The University of Minnesota has inked a deal with a Japanese company in hopes of creating a lasting medical devices partnership.
Toray Industries, Inc., has more than 40,000 employees worldwide and almost $15 billion in revenue, but only one of its employees will come to campus, and he will work in a 153-square-foot office.
The move keeps the state and University on the international radar as a major medical devices hub for future corporate investments.
Sarah Walbert, liaison between Toray and the state, said it would’ve been a blow to the medical devices industry in Minnesota if Toray chose to go to the East or West coasts like other Japanese companies have in the past.
“Minnesota has been a fly-over state as far as the Japanese are concerned,” Walbert said. “Now, maybe all of our hard work is beginning to pay off.”
The Tokyo-based materials conglomerate uses innovative technology to produce low-cost materials ranging from synthetic suede and pharmaceuticals to aircraft.
The visiting Toray scientist, Hiroshi Ohno, is slated to arrive in December.
Arthur Erdman, the University’s Medical Devices Center director, said he hopes Ohno’s visit will turn into a long-lasting partnership.

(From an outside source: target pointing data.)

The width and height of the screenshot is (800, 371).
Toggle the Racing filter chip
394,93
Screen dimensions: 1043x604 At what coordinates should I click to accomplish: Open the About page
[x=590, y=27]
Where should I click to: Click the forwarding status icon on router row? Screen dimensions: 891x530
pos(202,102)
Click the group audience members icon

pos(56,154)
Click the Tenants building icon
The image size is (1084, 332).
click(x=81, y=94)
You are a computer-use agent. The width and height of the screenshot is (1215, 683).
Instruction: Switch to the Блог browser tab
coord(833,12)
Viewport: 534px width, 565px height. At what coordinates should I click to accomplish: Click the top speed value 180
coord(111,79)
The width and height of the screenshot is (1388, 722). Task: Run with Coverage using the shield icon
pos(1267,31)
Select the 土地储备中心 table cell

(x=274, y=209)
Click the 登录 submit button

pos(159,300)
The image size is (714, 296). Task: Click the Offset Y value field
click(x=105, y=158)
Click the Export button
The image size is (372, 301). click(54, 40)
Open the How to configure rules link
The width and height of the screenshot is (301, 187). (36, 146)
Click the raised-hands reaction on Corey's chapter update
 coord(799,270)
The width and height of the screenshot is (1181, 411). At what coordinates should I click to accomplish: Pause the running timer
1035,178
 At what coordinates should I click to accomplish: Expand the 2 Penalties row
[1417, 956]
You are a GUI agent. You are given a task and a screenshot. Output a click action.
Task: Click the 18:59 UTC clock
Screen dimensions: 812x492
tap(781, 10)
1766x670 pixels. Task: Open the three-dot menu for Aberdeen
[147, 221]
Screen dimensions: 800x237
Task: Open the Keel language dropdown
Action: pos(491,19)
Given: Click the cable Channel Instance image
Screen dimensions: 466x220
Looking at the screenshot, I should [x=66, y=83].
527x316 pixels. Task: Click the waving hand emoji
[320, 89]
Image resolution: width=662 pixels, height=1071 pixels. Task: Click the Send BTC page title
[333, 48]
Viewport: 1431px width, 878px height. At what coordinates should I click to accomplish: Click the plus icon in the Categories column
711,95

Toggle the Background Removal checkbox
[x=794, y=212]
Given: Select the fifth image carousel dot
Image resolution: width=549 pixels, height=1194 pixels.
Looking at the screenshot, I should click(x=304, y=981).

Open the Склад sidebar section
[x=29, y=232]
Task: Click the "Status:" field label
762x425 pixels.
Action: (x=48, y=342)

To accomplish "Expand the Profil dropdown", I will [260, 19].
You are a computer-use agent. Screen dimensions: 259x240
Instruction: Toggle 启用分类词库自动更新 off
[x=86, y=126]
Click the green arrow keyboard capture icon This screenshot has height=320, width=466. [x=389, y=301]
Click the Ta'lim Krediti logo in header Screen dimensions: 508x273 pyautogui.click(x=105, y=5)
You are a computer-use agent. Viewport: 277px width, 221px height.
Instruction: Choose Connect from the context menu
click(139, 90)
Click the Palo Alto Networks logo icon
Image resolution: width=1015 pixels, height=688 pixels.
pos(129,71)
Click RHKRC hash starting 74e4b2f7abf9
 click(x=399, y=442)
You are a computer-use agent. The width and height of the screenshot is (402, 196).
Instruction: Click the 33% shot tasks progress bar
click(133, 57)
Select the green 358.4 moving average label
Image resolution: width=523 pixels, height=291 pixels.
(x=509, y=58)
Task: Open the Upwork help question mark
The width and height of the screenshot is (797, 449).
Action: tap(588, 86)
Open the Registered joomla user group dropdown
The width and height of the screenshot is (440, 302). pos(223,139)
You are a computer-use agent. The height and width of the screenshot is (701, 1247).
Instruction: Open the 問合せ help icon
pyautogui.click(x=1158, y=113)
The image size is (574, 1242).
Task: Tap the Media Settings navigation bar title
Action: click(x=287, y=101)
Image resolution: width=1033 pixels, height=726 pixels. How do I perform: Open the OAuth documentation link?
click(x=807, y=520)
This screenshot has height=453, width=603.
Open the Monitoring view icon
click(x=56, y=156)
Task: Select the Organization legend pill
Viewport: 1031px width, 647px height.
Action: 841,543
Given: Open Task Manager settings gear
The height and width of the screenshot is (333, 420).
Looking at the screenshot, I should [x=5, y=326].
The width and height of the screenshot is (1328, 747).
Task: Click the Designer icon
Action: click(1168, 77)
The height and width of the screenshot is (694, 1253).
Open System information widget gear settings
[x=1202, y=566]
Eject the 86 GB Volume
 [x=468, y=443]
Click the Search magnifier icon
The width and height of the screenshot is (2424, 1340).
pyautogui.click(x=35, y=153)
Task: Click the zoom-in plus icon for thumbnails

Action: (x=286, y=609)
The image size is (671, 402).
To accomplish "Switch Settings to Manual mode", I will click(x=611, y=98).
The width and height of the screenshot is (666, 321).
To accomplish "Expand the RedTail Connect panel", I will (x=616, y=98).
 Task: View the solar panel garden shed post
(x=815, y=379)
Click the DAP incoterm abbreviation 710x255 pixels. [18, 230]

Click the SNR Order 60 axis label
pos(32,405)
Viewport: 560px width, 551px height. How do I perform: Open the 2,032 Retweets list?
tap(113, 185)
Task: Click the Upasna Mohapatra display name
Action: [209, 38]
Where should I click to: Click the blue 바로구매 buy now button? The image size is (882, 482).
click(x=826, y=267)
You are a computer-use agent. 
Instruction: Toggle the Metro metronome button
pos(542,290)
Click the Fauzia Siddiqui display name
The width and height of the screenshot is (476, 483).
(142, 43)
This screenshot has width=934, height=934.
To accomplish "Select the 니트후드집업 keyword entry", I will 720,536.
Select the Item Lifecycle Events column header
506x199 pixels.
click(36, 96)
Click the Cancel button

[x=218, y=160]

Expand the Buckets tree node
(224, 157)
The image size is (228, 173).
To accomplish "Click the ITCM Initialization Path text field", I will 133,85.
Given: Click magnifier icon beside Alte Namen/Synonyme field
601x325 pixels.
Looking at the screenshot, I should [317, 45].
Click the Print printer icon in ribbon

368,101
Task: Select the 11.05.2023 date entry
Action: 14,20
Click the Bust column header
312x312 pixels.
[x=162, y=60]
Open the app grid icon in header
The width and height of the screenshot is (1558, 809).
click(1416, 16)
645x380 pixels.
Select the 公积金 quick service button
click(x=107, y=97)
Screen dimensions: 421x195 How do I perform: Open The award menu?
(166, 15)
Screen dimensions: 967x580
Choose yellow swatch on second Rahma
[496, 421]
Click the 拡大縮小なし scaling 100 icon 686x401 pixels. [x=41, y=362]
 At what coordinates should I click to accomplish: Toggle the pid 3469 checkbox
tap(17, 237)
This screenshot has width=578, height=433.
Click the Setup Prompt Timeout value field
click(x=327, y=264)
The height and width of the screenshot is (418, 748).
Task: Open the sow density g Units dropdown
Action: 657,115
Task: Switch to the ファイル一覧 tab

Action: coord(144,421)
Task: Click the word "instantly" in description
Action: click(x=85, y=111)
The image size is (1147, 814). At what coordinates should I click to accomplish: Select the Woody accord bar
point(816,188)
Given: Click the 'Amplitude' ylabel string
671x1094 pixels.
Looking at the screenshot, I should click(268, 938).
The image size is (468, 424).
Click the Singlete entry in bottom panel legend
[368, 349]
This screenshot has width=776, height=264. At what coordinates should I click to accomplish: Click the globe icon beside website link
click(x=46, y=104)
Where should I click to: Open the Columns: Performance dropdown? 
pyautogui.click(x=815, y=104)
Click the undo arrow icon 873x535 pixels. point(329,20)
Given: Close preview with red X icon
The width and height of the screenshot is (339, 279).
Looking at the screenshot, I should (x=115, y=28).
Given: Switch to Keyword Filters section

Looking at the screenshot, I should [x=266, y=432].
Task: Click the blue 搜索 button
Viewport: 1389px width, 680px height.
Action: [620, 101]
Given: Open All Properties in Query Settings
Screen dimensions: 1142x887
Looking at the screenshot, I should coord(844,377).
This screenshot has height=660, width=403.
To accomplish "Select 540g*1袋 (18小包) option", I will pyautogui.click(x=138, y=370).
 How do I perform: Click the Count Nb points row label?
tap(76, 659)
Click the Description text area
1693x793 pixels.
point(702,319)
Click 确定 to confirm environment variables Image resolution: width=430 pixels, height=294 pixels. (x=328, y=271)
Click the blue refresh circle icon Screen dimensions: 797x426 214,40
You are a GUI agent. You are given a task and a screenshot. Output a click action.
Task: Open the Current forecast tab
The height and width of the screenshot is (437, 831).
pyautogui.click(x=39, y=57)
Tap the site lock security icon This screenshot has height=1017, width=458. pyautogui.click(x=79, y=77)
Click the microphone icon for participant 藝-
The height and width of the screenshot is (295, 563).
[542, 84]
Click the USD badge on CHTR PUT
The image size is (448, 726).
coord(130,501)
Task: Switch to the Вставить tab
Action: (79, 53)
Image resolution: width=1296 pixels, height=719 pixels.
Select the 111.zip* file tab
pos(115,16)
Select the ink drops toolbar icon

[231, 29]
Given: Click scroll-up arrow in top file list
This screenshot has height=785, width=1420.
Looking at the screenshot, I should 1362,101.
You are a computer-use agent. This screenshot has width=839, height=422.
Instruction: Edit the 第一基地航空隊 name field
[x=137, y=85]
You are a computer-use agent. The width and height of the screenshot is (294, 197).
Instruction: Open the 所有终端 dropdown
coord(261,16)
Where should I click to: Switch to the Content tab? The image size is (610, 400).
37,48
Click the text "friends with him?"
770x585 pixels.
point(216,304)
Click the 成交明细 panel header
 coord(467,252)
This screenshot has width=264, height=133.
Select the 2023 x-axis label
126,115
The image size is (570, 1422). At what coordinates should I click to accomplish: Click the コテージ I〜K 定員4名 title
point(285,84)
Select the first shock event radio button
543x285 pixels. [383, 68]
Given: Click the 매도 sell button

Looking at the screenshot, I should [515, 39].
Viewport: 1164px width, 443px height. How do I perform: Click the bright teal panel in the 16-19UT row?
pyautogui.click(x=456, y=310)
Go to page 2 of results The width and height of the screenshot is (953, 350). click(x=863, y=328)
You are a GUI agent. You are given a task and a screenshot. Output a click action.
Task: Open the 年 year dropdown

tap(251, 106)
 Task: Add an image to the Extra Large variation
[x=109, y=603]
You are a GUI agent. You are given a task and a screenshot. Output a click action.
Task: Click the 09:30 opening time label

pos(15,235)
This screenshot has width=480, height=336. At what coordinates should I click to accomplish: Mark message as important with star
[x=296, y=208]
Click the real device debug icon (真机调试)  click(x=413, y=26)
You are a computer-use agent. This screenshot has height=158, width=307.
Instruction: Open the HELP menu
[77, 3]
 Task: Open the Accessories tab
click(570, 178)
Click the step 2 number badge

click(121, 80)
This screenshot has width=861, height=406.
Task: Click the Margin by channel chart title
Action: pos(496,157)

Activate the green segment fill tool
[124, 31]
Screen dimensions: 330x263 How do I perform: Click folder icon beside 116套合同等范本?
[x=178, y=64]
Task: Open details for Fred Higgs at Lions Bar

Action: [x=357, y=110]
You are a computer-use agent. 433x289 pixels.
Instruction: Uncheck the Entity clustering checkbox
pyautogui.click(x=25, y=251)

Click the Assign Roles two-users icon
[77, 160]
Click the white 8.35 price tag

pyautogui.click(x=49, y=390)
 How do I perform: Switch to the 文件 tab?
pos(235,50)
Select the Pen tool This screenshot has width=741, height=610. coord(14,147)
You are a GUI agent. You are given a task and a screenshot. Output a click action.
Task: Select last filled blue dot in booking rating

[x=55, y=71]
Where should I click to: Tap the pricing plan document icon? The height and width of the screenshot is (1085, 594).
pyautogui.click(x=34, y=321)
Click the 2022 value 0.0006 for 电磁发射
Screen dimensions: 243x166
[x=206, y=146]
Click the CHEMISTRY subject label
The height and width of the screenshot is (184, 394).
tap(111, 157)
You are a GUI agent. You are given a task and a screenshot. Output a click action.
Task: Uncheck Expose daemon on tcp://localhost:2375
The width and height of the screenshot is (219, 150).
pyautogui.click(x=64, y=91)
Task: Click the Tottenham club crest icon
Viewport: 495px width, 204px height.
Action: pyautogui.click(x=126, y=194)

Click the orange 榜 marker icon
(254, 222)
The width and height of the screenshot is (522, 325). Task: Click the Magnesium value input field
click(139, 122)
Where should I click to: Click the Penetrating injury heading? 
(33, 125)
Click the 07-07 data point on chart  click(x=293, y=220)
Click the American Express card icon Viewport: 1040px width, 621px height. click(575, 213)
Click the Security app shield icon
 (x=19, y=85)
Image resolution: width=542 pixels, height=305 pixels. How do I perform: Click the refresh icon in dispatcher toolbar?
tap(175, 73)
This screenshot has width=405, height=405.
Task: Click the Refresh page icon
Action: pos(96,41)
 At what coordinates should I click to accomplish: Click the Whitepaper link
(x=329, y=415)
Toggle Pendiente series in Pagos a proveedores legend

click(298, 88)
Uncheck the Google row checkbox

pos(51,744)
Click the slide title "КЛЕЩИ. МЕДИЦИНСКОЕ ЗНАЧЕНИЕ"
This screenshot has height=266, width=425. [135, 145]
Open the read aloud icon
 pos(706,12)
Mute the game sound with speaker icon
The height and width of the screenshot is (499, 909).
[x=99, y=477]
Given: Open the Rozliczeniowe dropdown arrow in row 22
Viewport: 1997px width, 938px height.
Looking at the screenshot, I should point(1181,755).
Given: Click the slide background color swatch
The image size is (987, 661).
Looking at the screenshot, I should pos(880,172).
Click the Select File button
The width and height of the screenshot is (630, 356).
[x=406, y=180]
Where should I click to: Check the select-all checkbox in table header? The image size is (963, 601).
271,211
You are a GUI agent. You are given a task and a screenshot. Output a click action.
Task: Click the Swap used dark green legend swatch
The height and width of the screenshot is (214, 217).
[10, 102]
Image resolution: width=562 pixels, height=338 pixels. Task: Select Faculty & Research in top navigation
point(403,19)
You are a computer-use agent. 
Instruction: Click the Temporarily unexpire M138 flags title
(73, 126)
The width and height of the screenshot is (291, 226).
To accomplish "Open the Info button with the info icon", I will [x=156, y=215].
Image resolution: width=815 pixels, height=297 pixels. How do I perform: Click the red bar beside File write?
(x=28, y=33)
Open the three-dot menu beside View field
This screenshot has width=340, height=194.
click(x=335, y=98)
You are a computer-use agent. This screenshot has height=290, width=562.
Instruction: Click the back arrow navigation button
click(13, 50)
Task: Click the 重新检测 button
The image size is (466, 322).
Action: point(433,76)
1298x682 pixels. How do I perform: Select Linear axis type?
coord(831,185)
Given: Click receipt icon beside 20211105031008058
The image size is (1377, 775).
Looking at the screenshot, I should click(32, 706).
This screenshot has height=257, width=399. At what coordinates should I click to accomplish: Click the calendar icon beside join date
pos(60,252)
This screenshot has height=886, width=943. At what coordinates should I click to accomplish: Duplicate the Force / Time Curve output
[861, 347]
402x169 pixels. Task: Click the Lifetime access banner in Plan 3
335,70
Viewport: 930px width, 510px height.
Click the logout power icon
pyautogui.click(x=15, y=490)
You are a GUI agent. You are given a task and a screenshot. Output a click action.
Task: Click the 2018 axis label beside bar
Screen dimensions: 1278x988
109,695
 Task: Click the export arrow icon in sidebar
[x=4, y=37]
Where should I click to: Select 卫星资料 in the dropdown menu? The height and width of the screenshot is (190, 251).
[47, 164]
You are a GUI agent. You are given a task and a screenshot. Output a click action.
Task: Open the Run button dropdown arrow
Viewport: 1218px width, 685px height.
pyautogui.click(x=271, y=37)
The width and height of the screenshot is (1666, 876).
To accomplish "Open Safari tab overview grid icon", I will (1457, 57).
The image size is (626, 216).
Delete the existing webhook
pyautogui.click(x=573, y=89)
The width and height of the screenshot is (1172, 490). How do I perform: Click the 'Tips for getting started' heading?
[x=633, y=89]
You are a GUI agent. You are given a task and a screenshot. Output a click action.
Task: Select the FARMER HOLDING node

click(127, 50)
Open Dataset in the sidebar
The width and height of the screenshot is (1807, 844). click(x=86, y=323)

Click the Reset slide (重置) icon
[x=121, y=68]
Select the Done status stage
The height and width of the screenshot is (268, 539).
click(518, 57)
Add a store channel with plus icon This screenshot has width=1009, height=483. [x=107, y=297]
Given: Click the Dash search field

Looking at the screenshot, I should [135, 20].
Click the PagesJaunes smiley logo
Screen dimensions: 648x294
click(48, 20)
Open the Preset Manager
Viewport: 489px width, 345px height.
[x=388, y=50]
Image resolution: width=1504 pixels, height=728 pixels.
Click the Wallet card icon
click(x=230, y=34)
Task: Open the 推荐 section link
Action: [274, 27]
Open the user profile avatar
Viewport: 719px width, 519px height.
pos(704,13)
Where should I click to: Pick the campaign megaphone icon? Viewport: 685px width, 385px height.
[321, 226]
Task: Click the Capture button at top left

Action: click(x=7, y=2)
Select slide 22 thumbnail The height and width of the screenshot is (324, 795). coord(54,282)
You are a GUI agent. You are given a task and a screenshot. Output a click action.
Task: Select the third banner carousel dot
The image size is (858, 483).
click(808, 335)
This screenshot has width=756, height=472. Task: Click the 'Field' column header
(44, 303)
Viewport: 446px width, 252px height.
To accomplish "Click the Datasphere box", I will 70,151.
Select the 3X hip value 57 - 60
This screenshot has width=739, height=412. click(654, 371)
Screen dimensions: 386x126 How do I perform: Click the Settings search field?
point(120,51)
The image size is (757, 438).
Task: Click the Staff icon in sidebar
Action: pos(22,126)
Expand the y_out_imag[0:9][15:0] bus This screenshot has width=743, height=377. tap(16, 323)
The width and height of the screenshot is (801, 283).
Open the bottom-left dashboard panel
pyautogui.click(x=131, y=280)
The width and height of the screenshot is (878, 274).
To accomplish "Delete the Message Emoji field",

The U.S. Department of Commerce identifies central Japan’s industrial theme as monozukuri, or “making things,” with notable companies like Honda and Mitsubishi. But when it comes to composite materials, Toray is the big player.
Erdman said interactions between the University and Japan are nothing new since the MDC opened in 2008. Since then, Erdman said, 25 different Japanese companies and government entities have visited the center.
Toray Industries gave the University’s College of Science and Engineering a gift between $50,000 and $100,000 in November 2012. That same month, Toray suggested the idea of a visiting scientist after seeing the MDC in February, Erdman said.
University Vice President for Research Brian Herman said he expects Toray to bring a unique element to the University’s industry partnerships.
“They bring a different kind of competency,” he said.
Herman said Toray’s scientific approach to material production could make medical devices perform more
Combining faculty research with corporate expertise can commercialize scientific breakthroughs faster than publishing scientific research can, Herman said.
Minnesota has a distinct competitive advantage in the medical technology world because of cooperation between its leaders in academia, government and private industry, said Walbert, who is also a medical devices and biosciences specialist for the Minnesota Department of Employment and Economic Development.
“We are the global center of medical devices,” she said.
Herman said the University is in negotiations to replicate this type of partnership with other companies.
Ohno will stay indefinitely in his office, which is located behind the MDC’s back entrance. He’ll be able to network with University researchers and industry partners like Medtronic and Boston Scientific.
“We’re playing matchmaker,” Erdman said. “He’s not part of us, but he’s a potential collaborator.”
With Ohno as a global associate in the University’s backyard, there’s potential for further investment dollars and Toray’s expansion within the state.
“Clearly the trajectory is set for much bigger things to come,” Erdman said. “This is going to be an interesting possibility for everybody.”